## [ASSIGNED TASK]
Every line of the data must be set down exactly as shown.

## [LISTED RECORDS]
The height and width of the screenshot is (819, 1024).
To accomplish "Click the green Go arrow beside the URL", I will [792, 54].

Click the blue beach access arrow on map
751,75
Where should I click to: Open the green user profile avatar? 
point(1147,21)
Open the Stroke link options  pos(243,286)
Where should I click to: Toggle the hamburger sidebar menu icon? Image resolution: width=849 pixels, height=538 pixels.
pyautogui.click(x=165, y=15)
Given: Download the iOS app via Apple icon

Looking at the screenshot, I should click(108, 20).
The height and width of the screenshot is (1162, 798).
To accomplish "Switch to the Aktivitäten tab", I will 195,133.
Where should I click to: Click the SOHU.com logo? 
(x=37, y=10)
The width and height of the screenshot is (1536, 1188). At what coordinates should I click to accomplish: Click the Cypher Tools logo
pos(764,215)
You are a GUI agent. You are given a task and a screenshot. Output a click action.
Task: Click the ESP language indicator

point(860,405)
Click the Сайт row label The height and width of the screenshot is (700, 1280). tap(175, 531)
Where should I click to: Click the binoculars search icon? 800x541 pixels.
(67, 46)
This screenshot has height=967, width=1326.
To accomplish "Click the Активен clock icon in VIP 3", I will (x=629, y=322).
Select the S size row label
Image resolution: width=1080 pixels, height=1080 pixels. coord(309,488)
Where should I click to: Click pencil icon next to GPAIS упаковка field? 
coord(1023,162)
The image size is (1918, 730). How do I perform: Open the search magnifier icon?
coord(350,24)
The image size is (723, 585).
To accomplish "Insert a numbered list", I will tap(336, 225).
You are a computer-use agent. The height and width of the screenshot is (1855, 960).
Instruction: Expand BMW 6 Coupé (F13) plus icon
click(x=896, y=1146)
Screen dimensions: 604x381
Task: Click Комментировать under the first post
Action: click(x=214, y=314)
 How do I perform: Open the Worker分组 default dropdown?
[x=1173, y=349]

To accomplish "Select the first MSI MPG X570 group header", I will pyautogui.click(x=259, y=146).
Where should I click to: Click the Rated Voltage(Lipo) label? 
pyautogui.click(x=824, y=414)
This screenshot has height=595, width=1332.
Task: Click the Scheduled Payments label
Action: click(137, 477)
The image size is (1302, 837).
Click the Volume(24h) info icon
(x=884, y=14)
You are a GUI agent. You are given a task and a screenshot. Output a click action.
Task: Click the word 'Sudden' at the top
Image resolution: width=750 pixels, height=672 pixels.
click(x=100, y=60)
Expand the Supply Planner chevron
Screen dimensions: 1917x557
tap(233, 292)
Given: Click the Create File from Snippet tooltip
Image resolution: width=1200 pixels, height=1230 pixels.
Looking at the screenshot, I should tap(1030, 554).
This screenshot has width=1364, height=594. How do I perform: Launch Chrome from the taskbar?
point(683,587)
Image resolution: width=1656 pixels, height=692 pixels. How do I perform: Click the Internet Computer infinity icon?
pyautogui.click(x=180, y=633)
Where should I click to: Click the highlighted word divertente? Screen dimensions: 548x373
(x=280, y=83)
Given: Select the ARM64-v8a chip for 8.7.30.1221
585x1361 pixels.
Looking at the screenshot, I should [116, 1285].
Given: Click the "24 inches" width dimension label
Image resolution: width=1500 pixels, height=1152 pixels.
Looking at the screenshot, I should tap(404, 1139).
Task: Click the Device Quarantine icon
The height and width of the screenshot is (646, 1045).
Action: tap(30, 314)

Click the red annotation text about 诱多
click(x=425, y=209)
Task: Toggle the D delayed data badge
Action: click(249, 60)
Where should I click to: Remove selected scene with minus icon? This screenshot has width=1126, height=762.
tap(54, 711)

## [TASK OUTPUT]
The height and width of the screenshot is (819, 1024).
To accomplish "Click the green Go arrow beside the URL", I will [792, 54].

Click the blue beach access arrow on map
751,75
Where should I click to: Open the green user profile avatar? 
point(1147,21)
Open the Stroke link options  pos(243,286)
Where should I click to: Toggle the hamburger sidebar menu icon? Image resolution: width=849 pixels, height=538 pixels.
pyautogui.click(x=165, y=15)
Given: Download the iOS app via Apple icon

Looking at the screenshot, I should click(108, 20).
The height and width of the screenshot is (1162, 798).
To accomplish "Switch to the Aktivitäten tab", I will 195,133.
Where should I click to: Click the SOHU.com logo? 
(x=37, y=10)
The width and height of the screenshot is (1536, 1188). At what coordinates should I click to accomplish: Click the Cypher Tools logo
pos(764,215)
You are a GUI agent. You are given a task and a screenshot. Output a click action.
Task: Click the ESP language indicator

point(860,405)
Click the Сайт row label The height and width of the screenshot is (700, 1280). tap(175, 531)
Where should I click to: Click the binoculars search icon? 800x541 pixels.
(67, 46)
This screenshot has height=967, width=1326.
To accomplish "Click the Активен clock icon in VIP 3", I will (x=629, y=322).
Select the S size row label
Image resolution: width=1080 pixels, height=1080 pixels. coord(309,488)
Where should I click to: Click pencil icon next to GPAIS упаковка field? 
coord(1023,162)
The image size is (1918, 730). How do I perform: Open the search magnifier icon?
coord(350,24)
The image size is (723, 585).
To accomplish "Insert a numbered list", I will tap(336, 225).
You are a computer-use agent. The height and width of the screenshot is (1855, 960).
Instruction: Expand BMW 6 Coupé (F13) plus icon
click(x=896, y=1146)
Screen dimensions: 604x381
Task: Click Комментировать under the first post
Action: click(x=214, y=314)
 How do I perform: Open the Worker分组 default dropdown?
[x=1173, y=349]

To accomplish "Select the first MSI MPG X570 group header", I will pyautogui.click(x=259, y=146).
Where should I click to: Click the Rated Voltage(Lipo) label? 
pyautogui.click(x=824, y=414)
This screenshot has height=595, width=1332.
Task: Click the Scheduled Payments label
Action: click(137, 477)
The image size is (1302, 837).
Click the Volume(24h) info icon
(x=884, y=14)
You are a GUI agent. You are given a task and a screenshot. Output a click action.
Task: Click the word 'Sudden' at the top
Image resolution: width=750 pixels, height=672 pixels.
click(x=100, y=60)
Expand the Supply Planner chevron
Screen dimensions: 1917x557
tap(233, 292)
Given: Click the Create File from Snippet tooltip
Image resolution: width=1200 pixels, height=1230 pixels.
Looking at the screenshot, I should tap(1030, 554).
This screenshot has width=1364, height=594. How do I perform: Launch Chrome from the taskbar?
point(683,587)
Image resolution: width=1656 pixels, height=692 pixels. How do I perform: Click the Internet Computer infinity icon?
pyautogui.click(x=180, y=633)
Where should I click to: Click the highlighted word divertente? Screen dimensions: 548x373
(x=280, y=83)
Given: Select the ARM64-v8a chip for 8.7.30.1221
585x1361 pixels.
Looking at the screenshot, I should [116, 1285].
Given: Click the "24 inches" width dimension label
Image resolution: width=1500 pixels, height=1152 pixels.
Looking at the screenshot, I should tap(404, 1139).
Task: Click the Device Quarantine icon
The height and width of the screenshot is (646, 1045).
Action: tap(30, 314)

Click the red annotation text about 诱多
click(x=425, y=209)
Task: Toggle the D delayed data badge
Action: click(249, 60)
Where should I click to: Remove selected scene with minus icon? This screenshot has width=1126, height=762.
tap(54, 711)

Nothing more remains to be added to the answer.